Cette situation pèse aussi sur les investissements, où le pays accuse un déficit chronique. Malgré une hausse significative du taux d’investissement en 2024 (17%), il reste en deçà de la moyenne régionale (20%) et de celle des économies émergentes (23%). Cela constitue une entrave majeure au développement économique du Brésil, au-delà des politiques de soutien à la demande. En plus de l’un des taux d’intérêt réels les plus élevés au monde et de la captation d’une part importante de l’épargne domestique par le déficit public, les investissements sont pénalisés par le « Coût Brésil », un ensemble de freins structurels - comprenant la bureaucratie lourde, la complexité fiscale, la corruption, et des charges sociales élevées - qui réduisent la compétitivité des entreprises tout en augmentant les coûts et les risques d’investissement.
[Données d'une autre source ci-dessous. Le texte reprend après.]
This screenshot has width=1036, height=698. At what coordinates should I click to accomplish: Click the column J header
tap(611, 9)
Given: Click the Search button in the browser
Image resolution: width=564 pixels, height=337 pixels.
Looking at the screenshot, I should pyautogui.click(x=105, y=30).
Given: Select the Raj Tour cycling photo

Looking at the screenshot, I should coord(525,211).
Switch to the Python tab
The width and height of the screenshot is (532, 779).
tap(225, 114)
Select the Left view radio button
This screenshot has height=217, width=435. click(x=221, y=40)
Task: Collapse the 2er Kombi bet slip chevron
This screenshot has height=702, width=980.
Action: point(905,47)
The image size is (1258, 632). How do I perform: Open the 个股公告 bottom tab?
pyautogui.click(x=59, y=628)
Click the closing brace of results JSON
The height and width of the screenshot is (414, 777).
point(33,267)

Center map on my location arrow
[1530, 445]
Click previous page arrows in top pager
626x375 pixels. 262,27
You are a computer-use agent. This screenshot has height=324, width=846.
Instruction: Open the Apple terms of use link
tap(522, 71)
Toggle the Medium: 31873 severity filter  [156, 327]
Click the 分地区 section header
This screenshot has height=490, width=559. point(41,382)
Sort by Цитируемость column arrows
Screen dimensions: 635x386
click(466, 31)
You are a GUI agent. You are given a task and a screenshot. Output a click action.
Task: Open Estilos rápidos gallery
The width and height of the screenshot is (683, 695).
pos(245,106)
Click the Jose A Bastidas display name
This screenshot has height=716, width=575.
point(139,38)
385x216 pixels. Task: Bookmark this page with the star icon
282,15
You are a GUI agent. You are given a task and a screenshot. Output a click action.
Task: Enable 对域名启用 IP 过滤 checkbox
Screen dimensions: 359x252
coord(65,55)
À cela s’ajoute la faiblesse des investissements fédéraux, notamment dans les infrastructures, qui ne représentaient que 0,7 % du PIB en 2024.
4. Les évènements climatiques extrêmes deviennent une perturbation économique majeure.
L’année 2024 a été particulièrement marquée par des épisodes climatiques extrêmes au Brésil. Au premier semestre, des inondations au Rio Grande do Sul ont touché 95% des municipalités de l’État, causant plus de 600 000 déplacés, perturbant l’accès à l’eau, à l’énergie, aux transports et à l’industrie. La production agricole a chuté de 10% au premier semestre, tandis qu’une épidémie record de dengue (5,1 M de cas, 3 500 décès) a coûté plus de 20,3 Md BRL (3,3 Md EUR). Au second semestre, le Brésil a subi sa pire sécheresse, affectant 58% du territoire, et provoquant des incendies sans précédent. En novembre, les barrages hydroélectriques fonctionnaient à 50% de leur niveau moyen, imposant un recours aux centrales thermiques, ce qui a entraîné une hausse des tarifs de l’électricité, impactant l’inflation. L’épisode a également provoqué une baisse de la production industrielle, notamment dans l’agroalimentaire, où la canne à sucre et le café ont été particulièrement affectés.